Your task
Lines holding the string "agent" are the ones to copy; find them all in the data.

Given information Block Start

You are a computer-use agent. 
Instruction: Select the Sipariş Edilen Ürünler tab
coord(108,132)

Given information Block End
Given information Block Start

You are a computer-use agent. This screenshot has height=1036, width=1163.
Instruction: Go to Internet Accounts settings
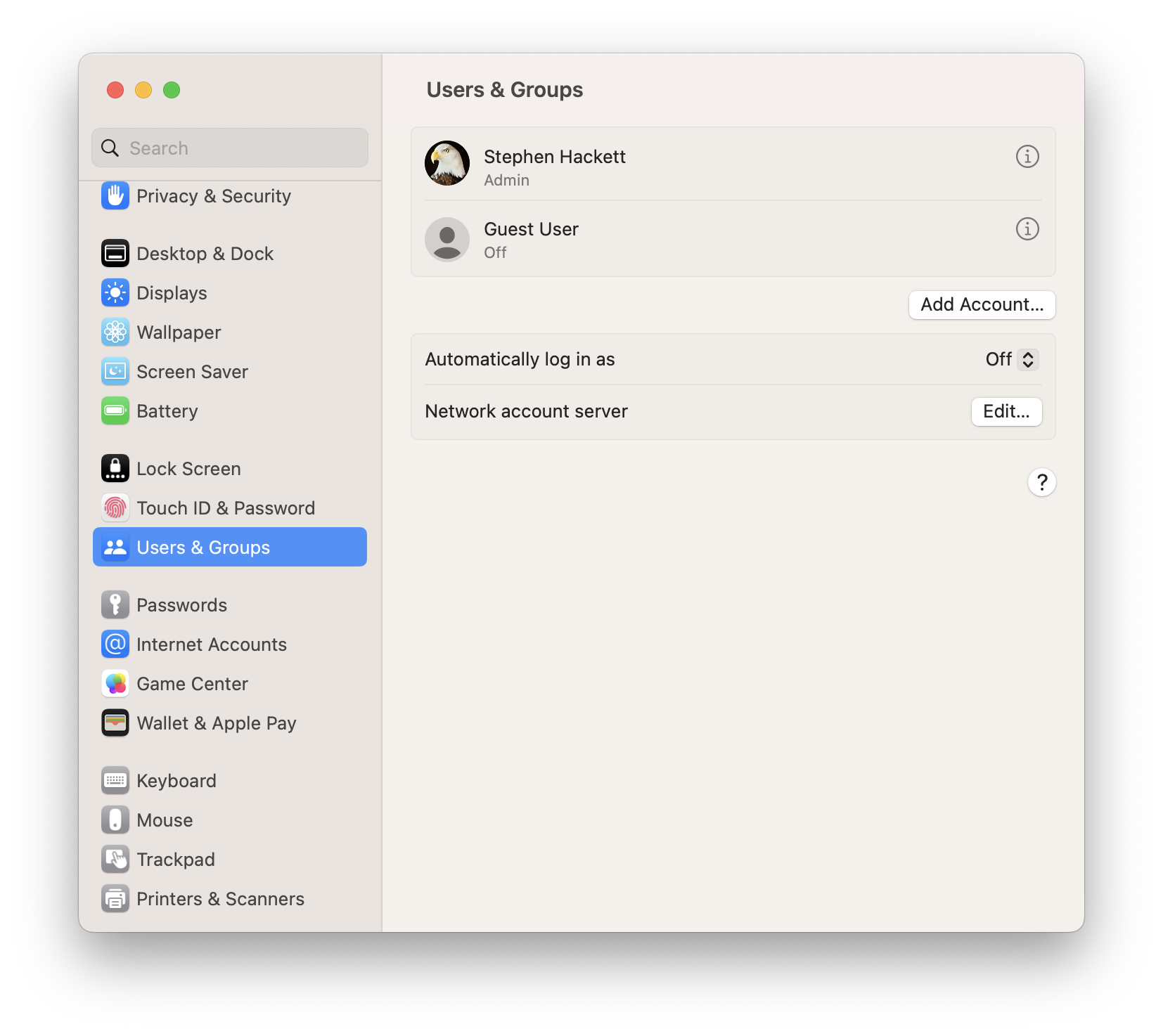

Given information Block End
Given information Block Start

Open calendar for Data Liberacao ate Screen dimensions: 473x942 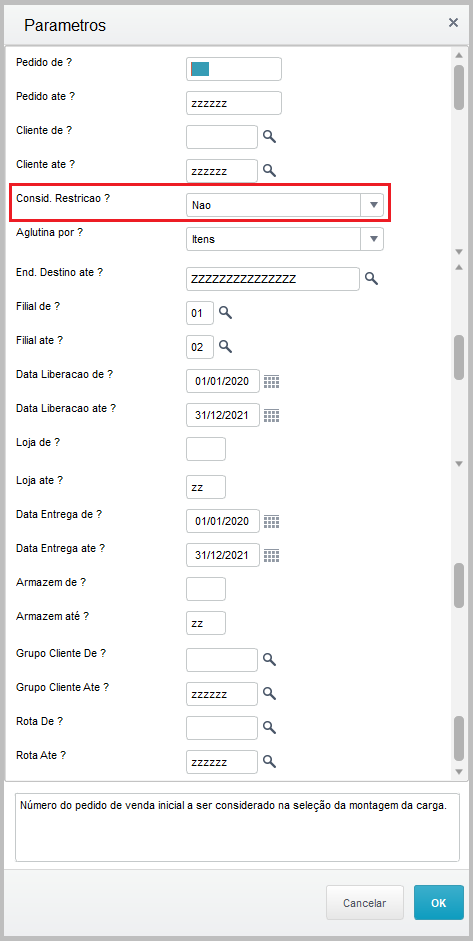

Given information Block End

Response
You are a computer-use agent. 
You are a computer-use agent. This screenshot has height=1036, width=1163.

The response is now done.